The investor Walter Schloss worked from 9-5, barely left his office, and wasn’t considered an entirely high IQ man, but he compiled one of the great investment records of all time. A young Mark Zuckerberg could hardly be described as a prototypical manager or businessperson, yet somehow built one of the most profitable companies in the world by finding others that complemented his weaknesses.

Our narratives about the type of knowledge or experience we must have or the type of people we must be in order to become successful are often quite wrong; in fact, they border on naive. We think people who talk well can do well, and vice versa. This is simply not always so.

We won’t claim that great doers cannot be great talkers, rationalizers, or intellectuals. Sometimes they are. But if you’re seeking to understand the world properly, it’s good to understand that the two traits are not always co-located.

Success, especially in some “narrow” area like plumbing, programming, trading, or marketing, is often achieved by rather non-intellectual folks. Their evolutionary fitness doesn’t come from the ability to talk but do.

The Green Lumber Fallacy

Taleb calls this divergence the Green Lumber Fallacy, after a story in the book What I Learned Losing a Million Dollars.

As Taleb describes it in Antifragile:

In one of the rare noncharlatanic books in finance, descriptively called What I Learned Losing a Million Dollars, the protagonist makes a big discovery. He remarks that a fellow named Joe Siegel, one of the most successful traders in a commodity called “green lumber,” actually thought it was lumber painted green (rather than freshly cut lumber, called green because it had not been dried). And he made it his profession to trade the stuff! Meanwhile the narrator was into grand intellectual theories and narratives of what caused the price of commodities to move, and went bust.
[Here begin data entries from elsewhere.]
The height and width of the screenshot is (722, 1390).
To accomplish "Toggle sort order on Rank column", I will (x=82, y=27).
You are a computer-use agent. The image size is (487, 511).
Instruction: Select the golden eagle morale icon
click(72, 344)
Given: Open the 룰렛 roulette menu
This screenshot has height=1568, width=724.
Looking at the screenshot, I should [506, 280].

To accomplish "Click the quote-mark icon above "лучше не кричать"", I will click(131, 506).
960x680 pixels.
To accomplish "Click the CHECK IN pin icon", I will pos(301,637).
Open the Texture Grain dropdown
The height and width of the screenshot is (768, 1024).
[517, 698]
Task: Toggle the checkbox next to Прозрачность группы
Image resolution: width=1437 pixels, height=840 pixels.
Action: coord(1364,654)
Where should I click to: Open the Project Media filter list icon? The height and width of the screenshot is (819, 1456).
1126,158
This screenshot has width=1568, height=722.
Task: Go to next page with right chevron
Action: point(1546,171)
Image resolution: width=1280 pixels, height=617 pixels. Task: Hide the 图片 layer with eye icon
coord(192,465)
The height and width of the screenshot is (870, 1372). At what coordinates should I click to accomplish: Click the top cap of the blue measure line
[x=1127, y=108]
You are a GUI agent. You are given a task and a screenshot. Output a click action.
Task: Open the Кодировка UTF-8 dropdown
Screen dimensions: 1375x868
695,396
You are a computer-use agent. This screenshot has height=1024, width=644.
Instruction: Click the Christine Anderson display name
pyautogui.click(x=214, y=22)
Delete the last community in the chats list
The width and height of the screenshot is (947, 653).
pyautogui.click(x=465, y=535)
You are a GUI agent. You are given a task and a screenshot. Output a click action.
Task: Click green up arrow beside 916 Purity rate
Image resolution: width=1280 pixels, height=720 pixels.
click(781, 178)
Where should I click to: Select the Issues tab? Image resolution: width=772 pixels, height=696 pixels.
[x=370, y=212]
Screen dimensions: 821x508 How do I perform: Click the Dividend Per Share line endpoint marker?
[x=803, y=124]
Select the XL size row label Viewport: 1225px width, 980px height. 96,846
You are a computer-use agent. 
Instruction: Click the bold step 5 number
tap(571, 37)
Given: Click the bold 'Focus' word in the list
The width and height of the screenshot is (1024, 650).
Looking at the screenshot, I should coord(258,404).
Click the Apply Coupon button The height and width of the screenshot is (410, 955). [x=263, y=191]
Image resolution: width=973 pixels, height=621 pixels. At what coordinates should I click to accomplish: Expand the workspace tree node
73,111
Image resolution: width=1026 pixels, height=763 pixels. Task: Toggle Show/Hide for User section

It is not just that the successful expert on lumber was ignorant of central matters like the designation “green.” He also knew things about lumber that nonexperts think are unimportant. People we call ignorant might not be ignorant.

The fact that predicting the order flow in lumber and the usual narrative had little to do with the details one would assume from the outside are important. People who do things in the field are not subjected to a set exam; they are selected in the most non-narrative manager—nice arguments don’t make much difference. Evolution does not rely on narratives, humans do. Evolution does not need a word for the color blue.

So let us call the green lumber fallacy the situation in which one mistakes a source of visible knowledge — the greenness of lumber — for another, less visible from the outside, less tractable, less narratable.

The main takeaway is that the real causative factors of success are often hidden from us. We think that knowing the intricacies of green lumber are more important than keeping a close eye on the order flow. We seduce ourselves into overestimating the impact of our intellectualism and then wonder why “idiots” are getting ahead.

But for “skin in the game” operations, selection and evolution don’t care about great talk and ideas unless they translate into results. They care what you do with the thing more than that you know the thing. They care about actually avoiding risk rather than your extensive knowledge of risk management theories. (Of course, in many areas of modernity there is no skin in the game, so talking and rationalizing can be and frequently are selected for.)

As Taleb did with his hiring heuristic, this should teach us to be a little skeptical of taking good talkers at face value, and to be a little skeptical when we see “unexplainable” success in someone we consider “not as smart.” There might be a disconnect we’re not seeing because we’re seduced by a narrative. (A problem someone like Lee Kuan Yew avoided by focusing exclusively on what worked.)

We don’t have to give up our intellectual pursuits in order to appreciate this nugget of wisdom; Taleb is right, but it’s also true that combining the rigorous, skeptical knowledge of “what actually works” with an ever-improving theory structure of the world might be the best combination of all — selected for in many more environments than simple git-er-done ability, which can be extremely domain and environment dependent. (The green lumber guy might not have been much good outside the trading room.)